Plan to Encourage Collaborative Farming Arrangements Launched
Teagasc has prepared a detailed action plan to encourage farmers to enter into formal collaborative farming arrangements with other farmers.
These arrangements include formal farm partnerships; share farming arrangements, contract livestock rearing, long term land leasing arrangements, producer groups and small cooperatives.
Collaborative farming arrangements such as partnerships allow farmers, in a structured way, to pool their land, facilities, capital, skills and time to be better utilised in productive farming.
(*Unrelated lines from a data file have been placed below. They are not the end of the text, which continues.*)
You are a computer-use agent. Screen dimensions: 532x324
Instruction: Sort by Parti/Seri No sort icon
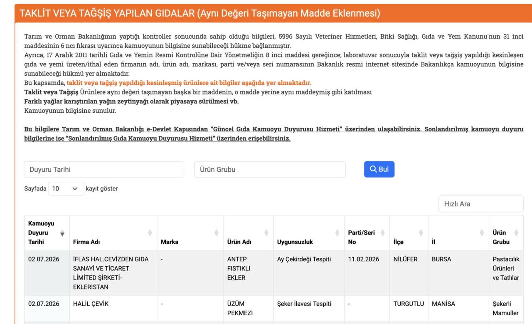(382, 233)
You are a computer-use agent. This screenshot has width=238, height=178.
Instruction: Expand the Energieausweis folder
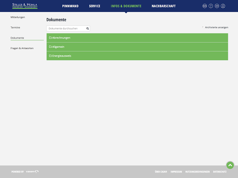(137, 56)
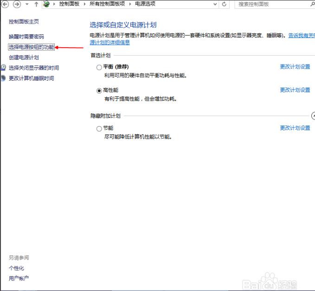Open the recent locations dropdown arrow

tap(26, 4)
Deficiencies in terms of age profile, farm size and skills have been identified in Irish agriculture and these arrangements can help facilitate restructuring of the sector to improve productivity.
Ben Roche, Teagasc Farm Structures Specialist said; “The main benefits of collaborative farming arrangements for farmers are economic, skills and social. They provide the possibility for farmers to increase financial returns through achieving greater scale at lower capital costs while reducing costs which are duplicated on each individual farm. They provide a pooling of skills and labour and can present an opportunity to move away from the “one man farm’ model.”
Teagasc Director Professor Gerry Boyle said; “Teagasc are committed to promoting the use of collaborative farming arrangements by farmers. It is proposed to develop a number of regional focused development areas to further promote, farm partnerships, share farming, long term land leasing and contract rearing.”
A copy of the Teagasc action plan was presented to the Minister for Agriculture, Food and the Marine, Simon Coveney TD.
Pictured at the launch of the collaborative farm arrangement detailed action plan prepared by Teagasc are Cathal O'Donoghue, Head of REDP, Teagasc; Ben Roche, Teagasc Farm Structures Specialist; Ann Derwin, DAFM; Simon Coveney, Minister for Agriculture, Food and the Marine; Professor Gerry Boyle, Teagasc Director and John Downey, DAFM.